In an era where the cost of living is a pressing concern for many Americans, President Joe Biden is poised to take a firm stance against “shrinkflation” and corporate greed in his upcoming State of the Union (SOTU) address. The White House has signaled a commitment to challenge these practices, which have become a thorn in the side of consumers nationwide.
The term “shrinkflation” has entered the public lexicon as a way to describe the phenomenon where products are sold in smaller quantities while their prices remain the same or even increase. This tactic, along with “greedflation” and price gouging, has drawn the ire of the Biden administration, which has pledged to call out these rip-offs and urge corporations to pass savings on to their customers.

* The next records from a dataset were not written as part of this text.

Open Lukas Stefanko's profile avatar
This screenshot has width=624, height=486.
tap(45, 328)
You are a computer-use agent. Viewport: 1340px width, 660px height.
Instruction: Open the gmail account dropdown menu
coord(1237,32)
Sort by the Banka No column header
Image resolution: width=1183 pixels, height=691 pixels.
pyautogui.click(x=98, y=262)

The president’s approach to addressing these issues is multifaceted. Biden has been vocal in his criticism of corporations for inflating consumer prices, a strategy that serves to redirect voter frustration over costs and bolster his populist credentials. This has been a consistent theme throughout his term, with the president previously targeting oil companies over gas price surges and accusing firms of price gouging for not lowering prices despite larger profits.
Despite the skepticism from some corners, including Republican critics who blame Biden’s policies for inflation and Democratic economists questioning the extent to which “greedflation” is responsible for price increases, the administration is pressing forward. Biden’s conversations with Senator Bob Casey (D-Pa.) have further fueled his interest in these issues, viewing them as a relatable way to acknowledge and explain financial pressures on Americans.
The White House’s strategy includes legislative support, such as backing a bill to tackle price gouging and shrinkflation. While immediate unilateral action is not expected, the administration is likely to endorse legislative efforts spearheaded by Senators Casey, Elizabeth Warren (D-Mass.), and Tammy Baldwin (D-Wis.). These efforts would impose significant federal oversight into companies’ pricing strategies and require public companies to disclose and explain large price increases to the SEC during major economic shocks.
In addition to legislative measures, the administration is exploring consumer awareness tactics, such as requiring companies to advertise when they have reduced the size of their products without lowering prices. This move mirrors actions taken by European grocery chain Carrefour, which has added labels to products to inform consumers of reduced package sizes.
Biden’s war against price gouging and corporate greed is not new. Early in his presidency, he campaigned against consolidation in the food sector and led a public pressure campaign against dominant meatpacking companies. Now, with the potential challenge of a merger between grocery chains Kroger and Albertsons by the Federal Trade Commission, Biden has another opportunity to position himself as a champion of the consumer ahead of his SOTU address.
As the White House continues to refine its messaging and policy proposals, the focus on “shrinkflation” and corporate greed is expected to be a prominent feature of Biden’s State of the Union address. It’s a topic that resonates with voters who feel the pinch every time they shop for groceries. By taking a stand against these practices, Biden is signaling a commitment to the economic well-being of Americans and a willingness to confront powerful corporate interests.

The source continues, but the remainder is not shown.